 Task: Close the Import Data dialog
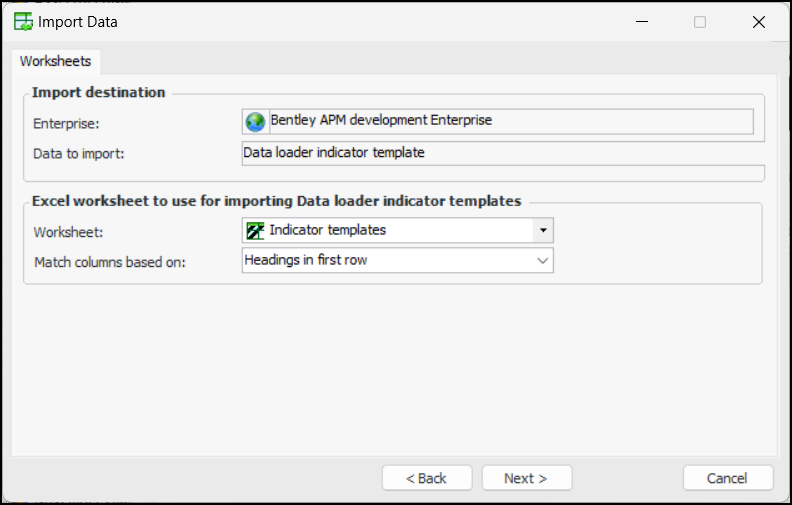click(x=759, y=21)
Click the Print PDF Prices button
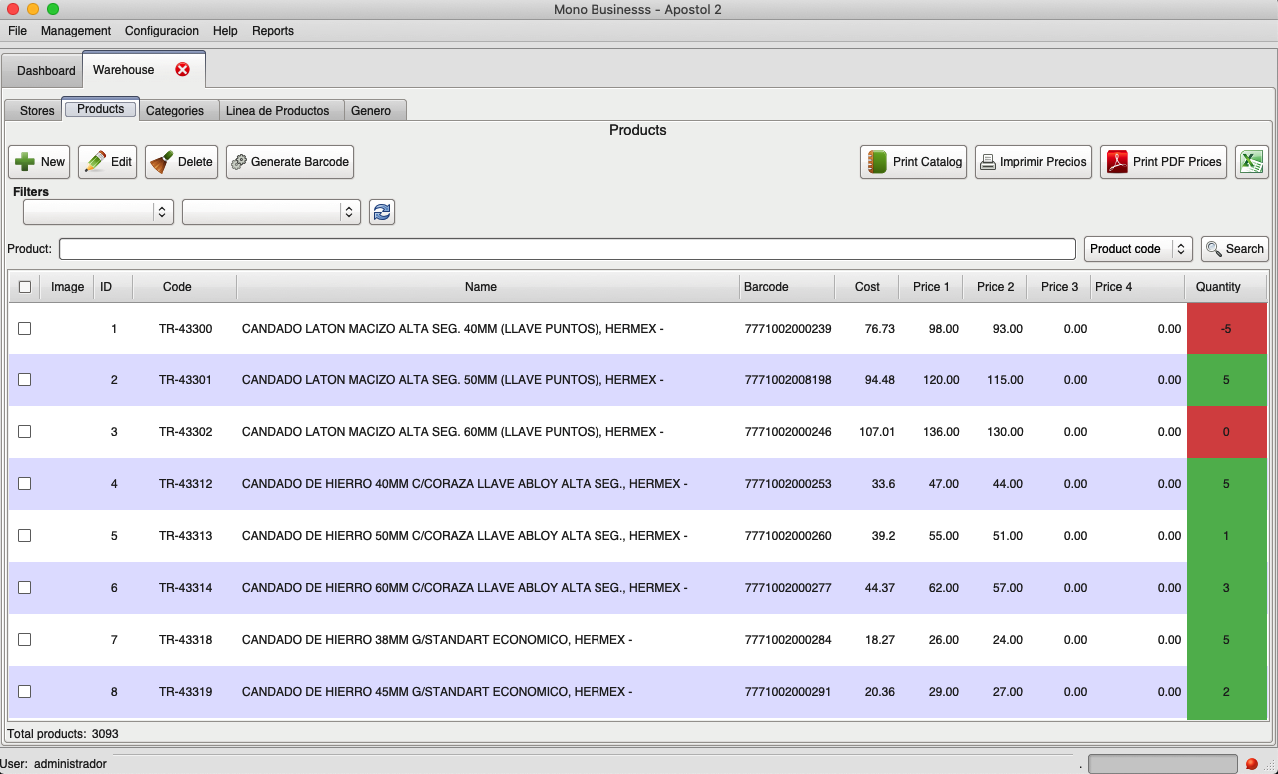Viewport: 1278px width, 774px height. (x=1164, y=162)
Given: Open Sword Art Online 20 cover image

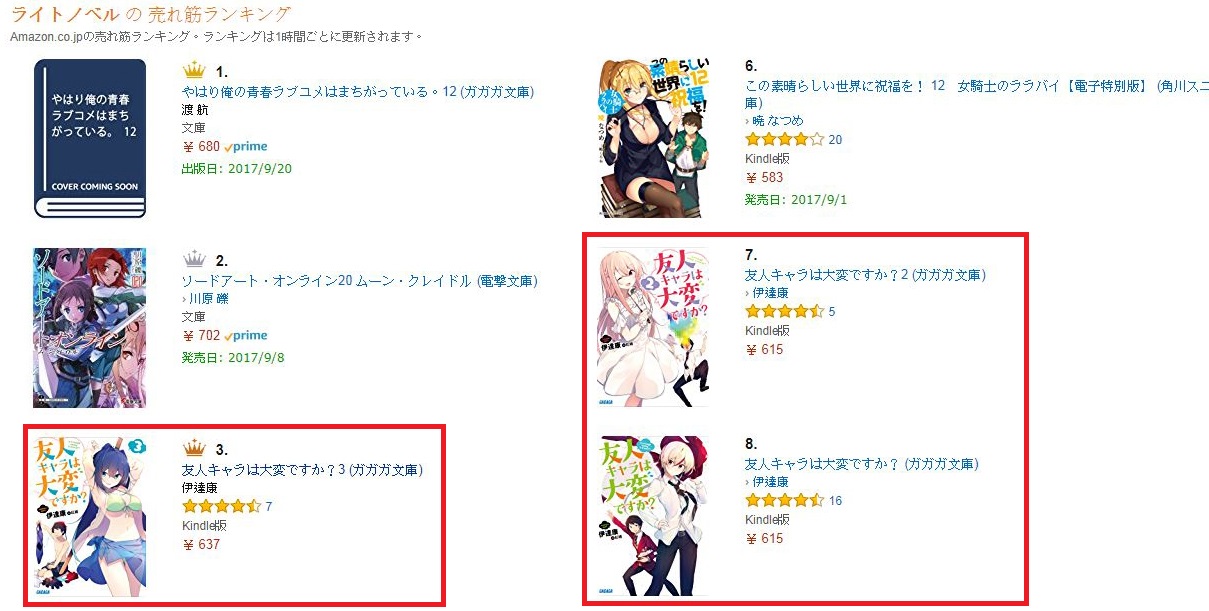Looking at the screenshot, I should point(90,328).
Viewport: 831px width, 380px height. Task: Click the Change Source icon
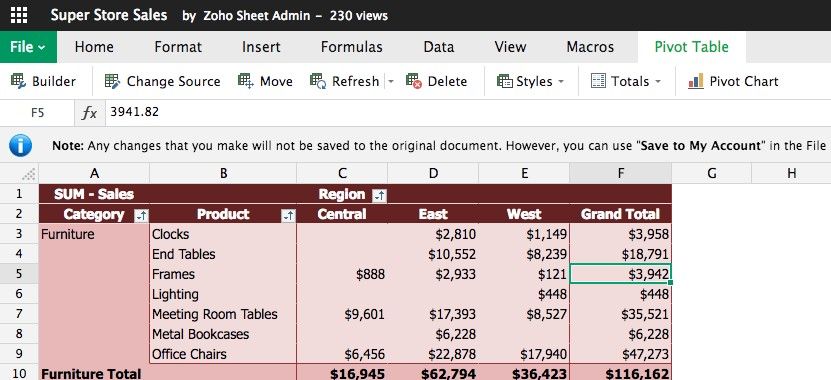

_ _ _ _ _ _ _

Required action – Produce a word-for-word copy of the records, omitting all images.

Answer to this problem –
 Task: Close the Import Data dialog
click(x=759, y=21)
Click the Print PDF Prices button
Viewport: 1278px width, 774px height. (x=1164, y=162)
Given: Open Sword Art Online 20 cover image

Looking at the screenshot, I should point(90,328).
Viewport: 831px width, 380px height. Task: Click the Change Source icon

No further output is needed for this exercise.